§ INPUT DATA
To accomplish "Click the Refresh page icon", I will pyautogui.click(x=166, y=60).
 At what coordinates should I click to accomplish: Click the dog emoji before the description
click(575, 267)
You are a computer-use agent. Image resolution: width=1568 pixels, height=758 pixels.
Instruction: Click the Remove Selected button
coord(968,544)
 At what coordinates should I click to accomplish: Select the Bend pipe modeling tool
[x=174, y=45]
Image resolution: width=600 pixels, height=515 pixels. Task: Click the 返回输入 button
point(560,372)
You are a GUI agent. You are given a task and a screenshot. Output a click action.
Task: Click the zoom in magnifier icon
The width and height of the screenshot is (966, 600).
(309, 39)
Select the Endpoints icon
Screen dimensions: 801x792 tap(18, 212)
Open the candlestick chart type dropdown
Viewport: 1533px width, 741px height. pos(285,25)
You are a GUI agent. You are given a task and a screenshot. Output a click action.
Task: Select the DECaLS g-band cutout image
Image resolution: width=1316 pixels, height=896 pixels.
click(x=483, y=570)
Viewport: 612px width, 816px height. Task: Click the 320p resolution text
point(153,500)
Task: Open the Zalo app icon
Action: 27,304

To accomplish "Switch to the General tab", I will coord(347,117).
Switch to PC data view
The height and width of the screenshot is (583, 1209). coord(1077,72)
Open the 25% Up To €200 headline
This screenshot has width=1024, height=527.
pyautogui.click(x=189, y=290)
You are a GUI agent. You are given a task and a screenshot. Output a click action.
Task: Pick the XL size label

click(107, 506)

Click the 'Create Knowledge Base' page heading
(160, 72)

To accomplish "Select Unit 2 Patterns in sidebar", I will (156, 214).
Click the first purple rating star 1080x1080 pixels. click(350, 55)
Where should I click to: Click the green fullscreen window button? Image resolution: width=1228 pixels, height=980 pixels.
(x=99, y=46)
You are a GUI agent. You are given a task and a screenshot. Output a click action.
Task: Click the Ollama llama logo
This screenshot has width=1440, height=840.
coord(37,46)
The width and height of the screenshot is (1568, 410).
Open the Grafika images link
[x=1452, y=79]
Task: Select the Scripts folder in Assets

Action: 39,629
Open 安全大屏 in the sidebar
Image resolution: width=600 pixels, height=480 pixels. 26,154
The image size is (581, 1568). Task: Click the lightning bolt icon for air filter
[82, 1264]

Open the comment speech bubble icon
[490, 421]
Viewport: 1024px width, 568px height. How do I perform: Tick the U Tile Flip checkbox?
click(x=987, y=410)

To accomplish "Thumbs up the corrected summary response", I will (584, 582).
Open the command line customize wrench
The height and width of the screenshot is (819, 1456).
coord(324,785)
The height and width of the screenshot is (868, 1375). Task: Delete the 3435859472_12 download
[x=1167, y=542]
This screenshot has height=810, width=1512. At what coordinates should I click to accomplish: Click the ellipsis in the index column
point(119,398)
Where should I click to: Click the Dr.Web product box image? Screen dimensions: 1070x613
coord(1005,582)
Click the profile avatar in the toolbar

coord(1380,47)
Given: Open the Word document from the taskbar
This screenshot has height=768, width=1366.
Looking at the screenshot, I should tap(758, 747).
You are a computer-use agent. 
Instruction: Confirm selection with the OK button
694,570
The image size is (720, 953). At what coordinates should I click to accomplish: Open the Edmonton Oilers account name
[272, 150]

§ ACTION ITEM
Write out again every entry above, exactly as given.

§ ANSWER TO THIS TASK
To accomplish "Click the Refresh page icon", I will pyautogui.click(x=166, y=60).
 At what coordinates should I click to accomplish: Click the dog emoji before the description
click(575, 267)
You are a computer-use agent. Image resolution: width=1568 pixels, height=758 pixels.
Instruction: Click the Remove Selected button
coord(968,544)
 At what coordinates should I click to accomplish: Select the Bend pipe modeling tool
[x=174, y=45]
Image resolution: width=600 pixels, height=515 pixels. Task: Click the 返回输入 button
point(560,372)
You are a GUI agent. You are given a task and a screenshot. Output a click action.
Task: Click the zoom in magnifier icon
The width and height of the screenshot is (966, 600).
(309, 39)
Select the Endpoints icon
Screen dimensions: 801x792 tap(18, 212)
Open the candlestick chart type dropdown
Viewport: 1533px width, 741px height. pos(285,25)
You are a GUI agent. You are given a task and a screenshot. Output a click action.
Task: Select the DECaLS g-band cutout image
Image resolution: width=1316 pixels, height=896 pixels.
click(x=483, y=570)
Viewport: 612px width, 816px height. Task: Click the 320p resolution text
point(153,500)
Task: Open the Zalo app icon
Action: 27,304

To accomplish "Switch to the General tab", I will coord(347,117).
Switch to PC data view
The height and width of the screenshot is (583, 1209). coord(1077,72)
Open the 25% Up To €200 headline
This screenshot has width=1024, height=527.
pyautogui.click(x=189, y=290)
You are a GUI agent. You are given a task and a screenshot. Output a click action.
Task: Pick the XL size label

click(107, 506)

Click the 'Create Knowledge Base' page heading
(160, 72)

To accomplish "Select Unit 2 Patterns in sidebar", I will (156, 214).
Click the first purple rating star 1080x1080 pixels. click(350, 55)
Where should I click to: Click the green fullscreen window button? Image resolution: width=1228 pixels, height=980 pixels.
(x=99, y=46)
You are a GUI agent. You are given a task and a screenshot. Output a click action.
Task: Click the Ollama llama logo
This screenshot has width=1440, height=840.
coord(37,46)
The width and height of the screenshot is (1568, 410).
Open the Grafika images link
[x=1452, y=79]
Task: Select the Scripts folder in Assets

Action: 39,629
Open 安全大屏 in the sidebar
Image resolution: width=600 pixels, height=480 pixels. 26,154
The image size is (581, 1568). Task: Click the lightning bolt icon for air filter
[82, 1264]

Open the comment speech bubble icon
[490, 421]
Viewport: 1024px width, 568px height. How do I perform: Tick the U Tile Flip checkbox?
click(x=987, y=410)

To accomplish "Thumbs up the corrected summary response", I will (584, 582).
Open the command line customize wrench
The height and width of the screenshot is (819, 1456).
coord(324,785)
The height and width of the screenshot is (868, 1375). Task: Delete the 3435859472_12 download
[x=1167, y=542]
This screenshot has height=810, width=1512. At what coordinates should I click to accomplish: Click the ellipsis in the index column
point(119,398)
Where should I click to: Click the Dr.Web product box image? Screen dimensions: 1070x613
coord(1005,582)
Click the profile avatar in the toolbar

coord(1380,47)
Given: Open the Word document from the taskbar
This screenshot has height=768, width=1366.
Looking at the screenshot, I should tap(758, 747).
You are a computer-use agent. 
Instruction: Confirm selection with the OK button
694,570
The image size is (720, 953). At what coordinates should I click to accomplish: Open the Edmonton Oilers account name
[272, 150]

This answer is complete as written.